* Soal dan Tugas:
A. Menurut kutipan teks, pada tahun berapa delegasi Hizbut Tahrir menemui Ayatullah Khamaeni?
B. Ambil dari kutipan teks seluruh bagian mulai dari "Tahun 2003, Pengadilan" hingga "merusak nalar berfikir.", tanpa mengubah satu kata pun.

╭─ Kutipan Teks

Ajaran Syiah dalam Hizbut Tahrir
Mush’ab Muqoddas Eka Purnomo, Lc. Selasa, 9-8-2022 | - Dilihat: 65

Oleh: Mush’ab Muqoddas Eka Purnomo, Lc.
Delegasi Hizbut Tahrir sowan ke Ayatullah Khamaeni, pemimpin spiritual tertinggi Iran, pada tahun 1984, atau 5 (lima) tahun setelah Revolusi Islam Iran. Pada pertemuan tersebut, Hizbut Tahrir menyampaikan permohonan agar sistem pemerintahan Republik Islam Iran diubah menjadi sistem pemerintahan Khilafah versi Hizbut Tahrir, yang bersifat trans-nasional.
Ayatullah Khamaeni sama sekali tidak memberikan jawaban. Sampai saat ini, secara resmi atau tidak resmi, Iran tidak memberikan jawaban atas permintaan Hizbut Tahrir. Diamnya Iran dianggap sebagai penolakan, sehingga sampai saat ini Hizbut Tahrir selalu menghina Iran dan meminta kader-kader Hizbut Tahrir di berbagai negara untuk menindas warga Syiah.
Tidak hanya Iran. Jurnalis Al Jazeera Basyir Musa Nafi’ juga menceritakan perjalanan Hizbut Tahrir ke Irak bertemu Saddam Husain dan ke Libya bertemu Muammar Gaddafi menawarkan sistem Khilafah versi Hizbut Tahrir yang bersifat trans-nasional. Sayangnya, Saddam Husain dan Muammar Gaddafi menolak tawaran Hizbut Tahrir. Seperti halnya Iran dan warga Syiah, Hizbut Tahrir memusuhi Saddam Husain dan Muammar Gaddafi.
Ternyata, Hizbut Tahrir juga menyerukan kepada Presiden Mesir Jenderal Besar Abdul Fattah As-Sisi dan Tentara Mesir untuk menegakkan Khilafah. Tentunya, Mesir yang rujukan keislamannya adalah Al Azhar, tidak menanggapi seruan Hizbut Tahrir.
Tahun 2003, Pengadilan Mesir telah memperkuat keputusan mendiang Presiden Anwar Sadat dalam melarang aktifitas Hizbut Tahrir. Mantan Grand Mufti Prof. Ali Jum’ah bahkan mengkomentari Hizbut Tahrir sebagai ‘tukang mengkhayal’ yang merusak nalar berfikir.

╰─
╭─ Data yang Diberikan

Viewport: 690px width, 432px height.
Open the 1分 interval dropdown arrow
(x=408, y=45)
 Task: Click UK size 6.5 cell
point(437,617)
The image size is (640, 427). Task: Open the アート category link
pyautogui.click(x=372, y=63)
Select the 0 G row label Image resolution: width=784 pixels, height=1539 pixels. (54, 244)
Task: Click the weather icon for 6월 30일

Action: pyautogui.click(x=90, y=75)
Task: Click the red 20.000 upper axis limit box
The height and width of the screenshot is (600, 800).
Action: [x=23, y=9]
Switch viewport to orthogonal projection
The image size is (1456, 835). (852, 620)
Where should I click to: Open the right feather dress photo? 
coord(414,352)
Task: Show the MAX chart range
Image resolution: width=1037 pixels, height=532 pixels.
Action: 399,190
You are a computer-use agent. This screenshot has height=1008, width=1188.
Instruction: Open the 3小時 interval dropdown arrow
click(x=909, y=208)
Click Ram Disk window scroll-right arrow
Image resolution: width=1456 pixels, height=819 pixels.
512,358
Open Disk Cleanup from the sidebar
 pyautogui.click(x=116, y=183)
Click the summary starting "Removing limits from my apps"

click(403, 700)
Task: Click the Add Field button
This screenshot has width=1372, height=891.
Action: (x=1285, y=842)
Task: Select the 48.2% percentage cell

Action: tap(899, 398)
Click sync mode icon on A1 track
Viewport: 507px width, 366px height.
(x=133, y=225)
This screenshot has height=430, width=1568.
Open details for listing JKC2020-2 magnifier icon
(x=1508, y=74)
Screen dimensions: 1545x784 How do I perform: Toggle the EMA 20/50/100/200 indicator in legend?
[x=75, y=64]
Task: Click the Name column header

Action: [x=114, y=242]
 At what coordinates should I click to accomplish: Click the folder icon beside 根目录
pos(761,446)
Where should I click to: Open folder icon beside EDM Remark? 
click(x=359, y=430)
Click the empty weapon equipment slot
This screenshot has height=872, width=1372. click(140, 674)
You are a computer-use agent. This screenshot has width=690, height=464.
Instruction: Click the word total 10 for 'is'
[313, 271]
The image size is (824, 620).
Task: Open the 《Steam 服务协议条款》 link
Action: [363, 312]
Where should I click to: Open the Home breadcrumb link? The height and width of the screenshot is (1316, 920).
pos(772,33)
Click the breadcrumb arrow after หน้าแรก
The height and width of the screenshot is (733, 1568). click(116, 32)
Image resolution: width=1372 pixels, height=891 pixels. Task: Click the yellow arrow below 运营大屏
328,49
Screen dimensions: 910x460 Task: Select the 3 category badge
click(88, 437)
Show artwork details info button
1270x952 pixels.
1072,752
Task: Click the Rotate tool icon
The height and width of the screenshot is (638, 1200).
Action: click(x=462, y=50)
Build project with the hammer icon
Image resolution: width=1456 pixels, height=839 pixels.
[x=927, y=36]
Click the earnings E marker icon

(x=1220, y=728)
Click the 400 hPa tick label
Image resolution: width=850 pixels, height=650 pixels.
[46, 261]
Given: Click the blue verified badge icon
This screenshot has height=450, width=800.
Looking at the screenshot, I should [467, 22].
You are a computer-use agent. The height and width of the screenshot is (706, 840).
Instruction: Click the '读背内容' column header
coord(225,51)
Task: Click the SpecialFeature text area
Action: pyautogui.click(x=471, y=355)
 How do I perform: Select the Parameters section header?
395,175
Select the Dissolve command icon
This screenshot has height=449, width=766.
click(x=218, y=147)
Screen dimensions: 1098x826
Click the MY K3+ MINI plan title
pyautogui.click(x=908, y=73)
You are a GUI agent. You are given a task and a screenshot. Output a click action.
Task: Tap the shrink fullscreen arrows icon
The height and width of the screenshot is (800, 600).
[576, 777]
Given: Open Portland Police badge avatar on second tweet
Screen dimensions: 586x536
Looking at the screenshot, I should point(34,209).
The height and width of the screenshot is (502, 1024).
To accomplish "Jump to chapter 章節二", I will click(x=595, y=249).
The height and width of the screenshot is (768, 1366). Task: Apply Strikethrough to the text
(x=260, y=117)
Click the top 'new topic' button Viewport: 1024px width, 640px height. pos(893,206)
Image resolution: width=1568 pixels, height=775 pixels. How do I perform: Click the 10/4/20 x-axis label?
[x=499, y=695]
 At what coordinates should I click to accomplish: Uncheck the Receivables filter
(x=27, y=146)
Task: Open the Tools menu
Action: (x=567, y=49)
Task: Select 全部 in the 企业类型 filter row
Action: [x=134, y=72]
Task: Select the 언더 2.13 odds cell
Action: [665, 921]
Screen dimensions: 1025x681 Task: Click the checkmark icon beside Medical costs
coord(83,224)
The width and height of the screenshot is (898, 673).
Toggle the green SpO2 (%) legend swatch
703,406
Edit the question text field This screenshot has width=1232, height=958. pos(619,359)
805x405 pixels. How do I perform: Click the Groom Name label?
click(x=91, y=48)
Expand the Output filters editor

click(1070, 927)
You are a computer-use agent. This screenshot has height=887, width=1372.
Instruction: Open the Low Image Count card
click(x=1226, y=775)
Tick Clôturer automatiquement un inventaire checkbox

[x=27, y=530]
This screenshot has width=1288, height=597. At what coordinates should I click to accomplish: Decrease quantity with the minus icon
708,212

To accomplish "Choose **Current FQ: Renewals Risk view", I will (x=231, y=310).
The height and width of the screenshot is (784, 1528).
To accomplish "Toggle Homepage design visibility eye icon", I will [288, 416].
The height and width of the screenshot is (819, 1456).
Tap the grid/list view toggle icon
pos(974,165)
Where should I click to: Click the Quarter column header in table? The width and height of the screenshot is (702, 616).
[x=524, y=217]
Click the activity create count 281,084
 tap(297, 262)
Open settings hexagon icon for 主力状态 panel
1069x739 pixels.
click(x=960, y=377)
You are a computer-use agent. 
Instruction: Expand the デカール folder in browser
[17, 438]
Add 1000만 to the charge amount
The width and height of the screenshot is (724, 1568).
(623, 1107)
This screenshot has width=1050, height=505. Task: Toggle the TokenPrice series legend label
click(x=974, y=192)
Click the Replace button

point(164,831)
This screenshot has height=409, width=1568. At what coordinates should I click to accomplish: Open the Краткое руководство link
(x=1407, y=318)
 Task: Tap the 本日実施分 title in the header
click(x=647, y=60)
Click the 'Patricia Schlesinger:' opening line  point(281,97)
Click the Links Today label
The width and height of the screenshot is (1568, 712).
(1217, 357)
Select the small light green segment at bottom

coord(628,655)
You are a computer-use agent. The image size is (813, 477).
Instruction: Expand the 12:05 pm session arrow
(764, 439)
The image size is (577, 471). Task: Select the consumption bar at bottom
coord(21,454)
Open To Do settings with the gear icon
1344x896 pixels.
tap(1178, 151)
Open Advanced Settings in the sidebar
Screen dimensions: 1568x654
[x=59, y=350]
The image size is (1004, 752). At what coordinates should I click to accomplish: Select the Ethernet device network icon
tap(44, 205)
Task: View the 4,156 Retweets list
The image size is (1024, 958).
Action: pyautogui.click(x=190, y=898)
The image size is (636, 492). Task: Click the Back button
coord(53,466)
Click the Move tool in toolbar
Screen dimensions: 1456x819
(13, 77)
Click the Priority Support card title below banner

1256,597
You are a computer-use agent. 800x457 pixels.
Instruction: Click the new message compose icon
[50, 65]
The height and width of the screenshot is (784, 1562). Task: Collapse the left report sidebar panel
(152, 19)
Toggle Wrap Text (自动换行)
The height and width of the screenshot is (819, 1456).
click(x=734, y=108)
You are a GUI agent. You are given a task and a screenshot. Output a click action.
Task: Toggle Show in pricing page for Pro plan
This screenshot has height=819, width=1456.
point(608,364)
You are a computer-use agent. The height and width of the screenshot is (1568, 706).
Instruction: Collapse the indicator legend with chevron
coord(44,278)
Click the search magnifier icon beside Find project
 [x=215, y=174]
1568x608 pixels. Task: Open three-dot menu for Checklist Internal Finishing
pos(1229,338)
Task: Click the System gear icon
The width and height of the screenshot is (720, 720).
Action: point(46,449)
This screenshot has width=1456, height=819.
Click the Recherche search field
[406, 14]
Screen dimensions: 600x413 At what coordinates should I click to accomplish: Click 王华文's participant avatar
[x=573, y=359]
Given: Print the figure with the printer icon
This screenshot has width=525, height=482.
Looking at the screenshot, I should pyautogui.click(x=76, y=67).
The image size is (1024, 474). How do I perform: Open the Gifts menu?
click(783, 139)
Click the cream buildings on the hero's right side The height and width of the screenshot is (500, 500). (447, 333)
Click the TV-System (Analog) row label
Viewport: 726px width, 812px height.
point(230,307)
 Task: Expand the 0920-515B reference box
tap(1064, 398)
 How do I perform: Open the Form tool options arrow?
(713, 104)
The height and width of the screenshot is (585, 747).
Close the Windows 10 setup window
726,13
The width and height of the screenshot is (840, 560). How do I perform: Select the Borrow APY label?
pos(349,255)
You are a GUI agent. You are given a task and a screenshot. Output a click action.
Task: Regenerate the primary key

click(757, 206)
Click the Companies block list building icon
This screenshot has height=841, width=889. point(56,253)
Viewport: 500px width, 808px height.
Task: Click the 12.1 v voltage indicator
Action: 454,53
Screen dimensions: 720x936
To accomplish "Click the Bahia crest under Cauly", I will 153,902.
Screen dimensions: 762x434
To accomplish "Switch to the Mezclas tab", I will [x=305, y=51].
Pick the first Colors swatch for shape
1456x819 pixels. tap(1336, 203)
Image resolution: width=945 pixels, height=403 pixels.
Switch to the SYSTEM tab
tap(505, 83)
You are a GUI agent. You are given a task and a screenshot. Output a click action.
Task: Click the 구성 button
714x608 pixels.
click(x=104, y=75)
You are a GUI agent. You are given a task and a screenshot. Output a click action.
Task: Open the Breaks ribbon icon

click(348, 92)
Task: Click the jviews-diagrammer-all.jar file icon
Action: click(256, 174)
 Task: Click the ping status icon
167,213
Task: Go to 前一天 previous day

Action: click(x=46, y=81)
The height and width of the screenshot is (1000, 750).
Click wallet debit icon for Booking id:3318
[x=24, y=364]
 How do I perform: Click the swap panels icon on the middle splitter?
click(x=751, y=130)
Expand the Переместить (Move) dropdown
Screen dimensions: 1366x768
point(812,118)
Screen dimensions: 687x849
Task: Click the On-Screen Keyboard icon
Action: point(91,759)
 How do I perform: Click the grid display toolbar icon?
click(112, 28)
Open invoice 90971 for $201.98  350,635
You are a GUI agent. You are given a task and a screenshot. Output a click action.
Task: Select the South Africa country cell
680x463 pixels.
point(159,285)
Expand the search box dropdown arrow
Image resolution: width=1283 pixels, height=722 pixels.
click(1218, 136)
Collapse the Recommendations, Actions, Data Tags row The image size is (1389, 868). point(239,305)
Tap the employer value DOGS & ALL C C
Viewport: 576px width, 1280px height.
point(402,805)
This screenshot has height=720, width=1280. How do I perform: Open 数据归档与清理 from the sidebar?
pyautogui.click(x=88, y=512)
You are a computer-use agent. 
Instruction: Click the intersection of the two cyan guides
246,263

╰─

* Daftar Jawaban:
A. Pada tahun 1984.

B.
Tahun 2003, Pengadilan Mesir telah memperkuat keputusan mendiang Presiden Anwar Sadat dalam melarang aktifitas Hizbut Tahrir. Mantan Grand Mufti Prof. Ali Jum’ah bahkan mengkomentari Hizbut Tahrir sebagai ‘tukang mengkhayal’ yang merusak nalar berfikir.